### Il tuo obiettivo
Prosegui il brano sulle fusioni e acquisizioni nel Nordest, riportato più avanti, partendo subito dopo la sua ultima frase.

Un recente report dello studio di consulenza Adacta Advisory di Vicenza sulla base dei dati Mergermarket, relativi al 2020, traccia una panoramica sull’andamento delle acquisizioni e delle fusioni nel Nordest, mettendo in evidenza che, anche nell’anno della pandemia, molti fondi d’investimento hanno trovato proprio in quest’area interessanti occasioni di valore, mentre si sono dimezzate le operazioni di acquisizione da parte delle società “nordestine”.
E anche se a prima vista potrebbe apparire come indice di un minor attivismo, in realtà la cosa è controbilanciata da un aumento di fusioni tra realtà vicine. Perché, come ha spiegato Paolo Masotti, partner e amministratore delegato di Adacta Advisory, “il nodo dimensionale è ormai ben presente agli imprenditori e infatti sempre più spesso parlando con loro torna la frase: o cresciamo o vendiamo. Una volta ad una bella azienda, anche piccola, era sufficiente produrre utili, oggi invece tutti sono consapevoli che restando fermi si aumenta la possibilità di rimanere un pesce piccolo, che rischia di essere mangiato”.

### Blocco di dati
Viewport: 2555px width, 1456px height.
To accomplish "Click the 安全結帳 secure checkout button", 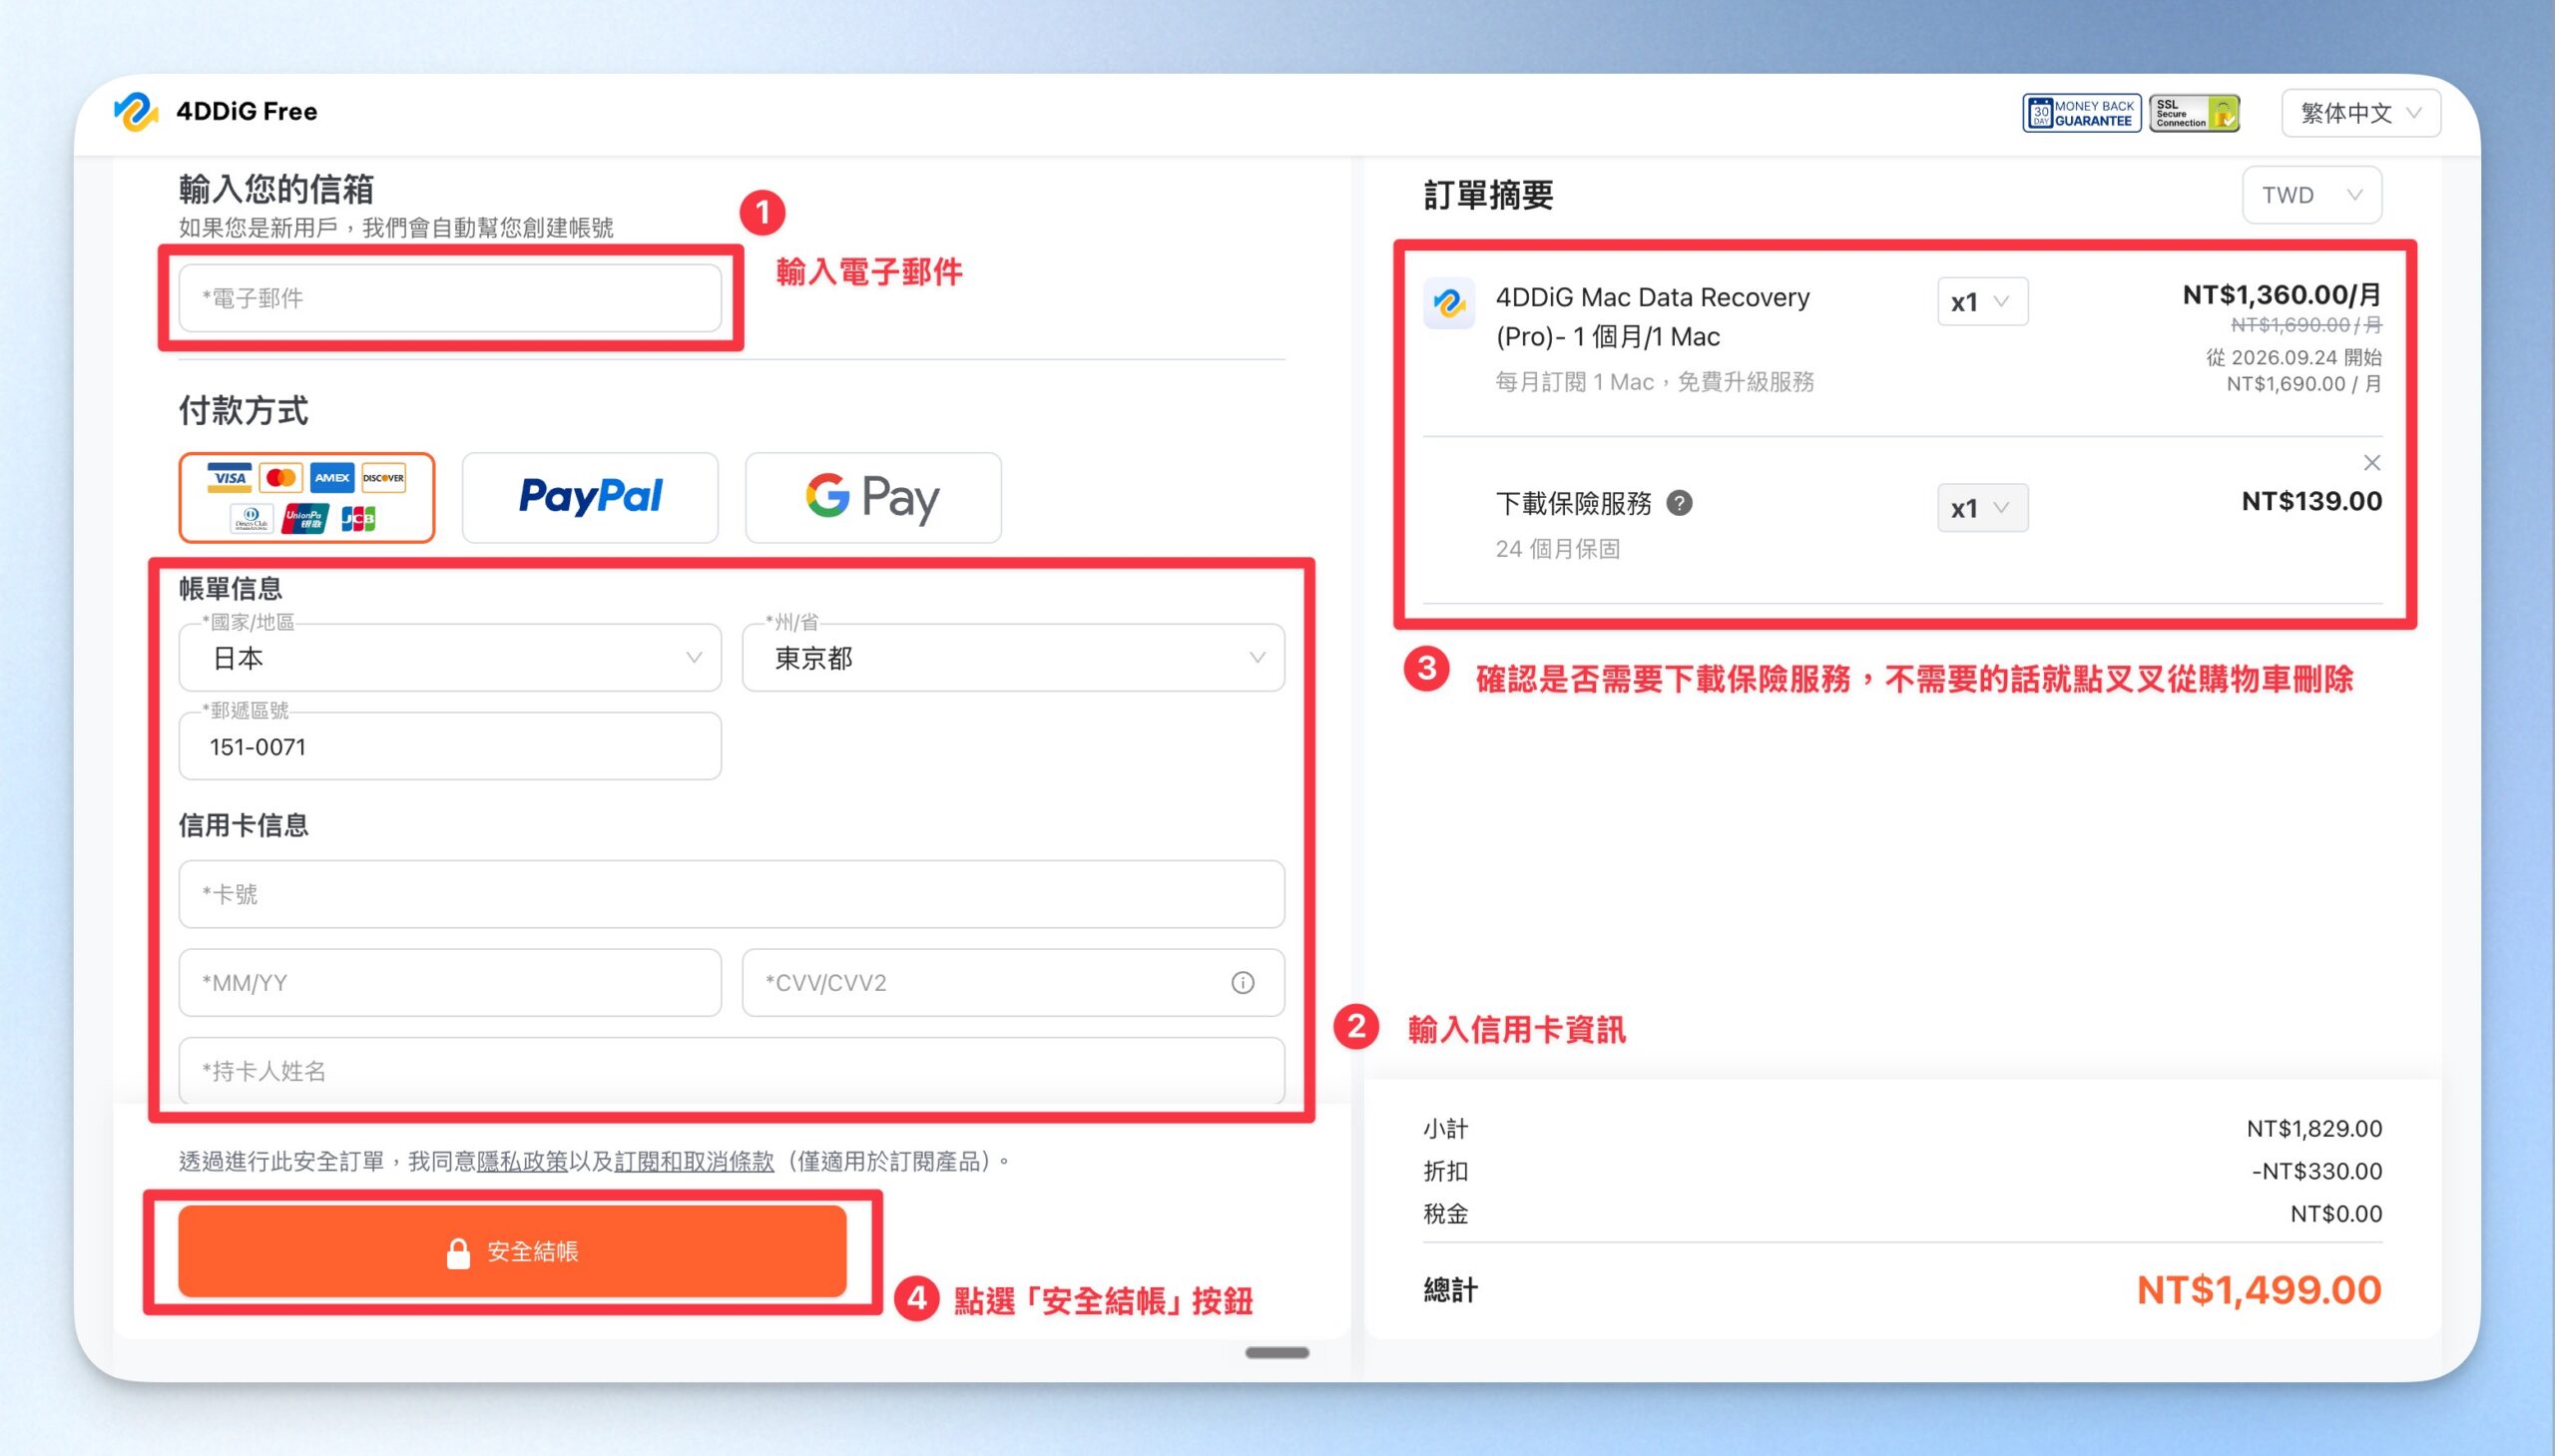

### Risposta
Sempre secondo Masotti, a fronte di progetti credibili, oggi le risorse finanziarie si trovano e l’attività dei Fondi nella nostra Regione sta dando una scossa positiva al mercato, “con operazioni anche in settori mai toccati prima, basti pensare ai consolidamenti nelle aziende di lavorazione e subfornitura, che stanno cambiando le regole del gioco, costringendo anche gli altri attori a muoversi verso una certa direzione”.
Rispetto al 2019, sulla base dei dati, le operazioni di fusione e acquisizione che hanno riguardato il Nordest sono calate del 22%: il calo è spiegato da operazioni “outbond”, ossia quelle in cui sono le realtà del Nordest ad acquisire: le acquisizioni all’estero sono scese da 26 a 10 e, in italia da 25 a 12.
“Ci auguriamo che sia un dato che non trovi conferma anche quest’anno, che non sia un trend”, ha fatto sapere Giovanni Segato, senior manager di Adacta, che ha realizzato la ricognizione sui dati. Quindi che sia stato il contesto difficile ad aver creato un rinvio delle strategie e non una tendenza, perché altrimenti sarebbe preoccupante. Anche perché le operazioni di acquisizioni su aziende trivenete, “inbound” restano stabili.
“Sul diverso andamento nei due ambiti pesa anche altro: le operazioni in ingresso sono più stabili perché beneficiano di un ruolo ampio di fondi di investimento rimasti molto attivi a differenza di quelli in uscita che sono di matrice più industriale e che quindi hanno risentito del raffreddamento del mercato”, ha chiarito Masotti.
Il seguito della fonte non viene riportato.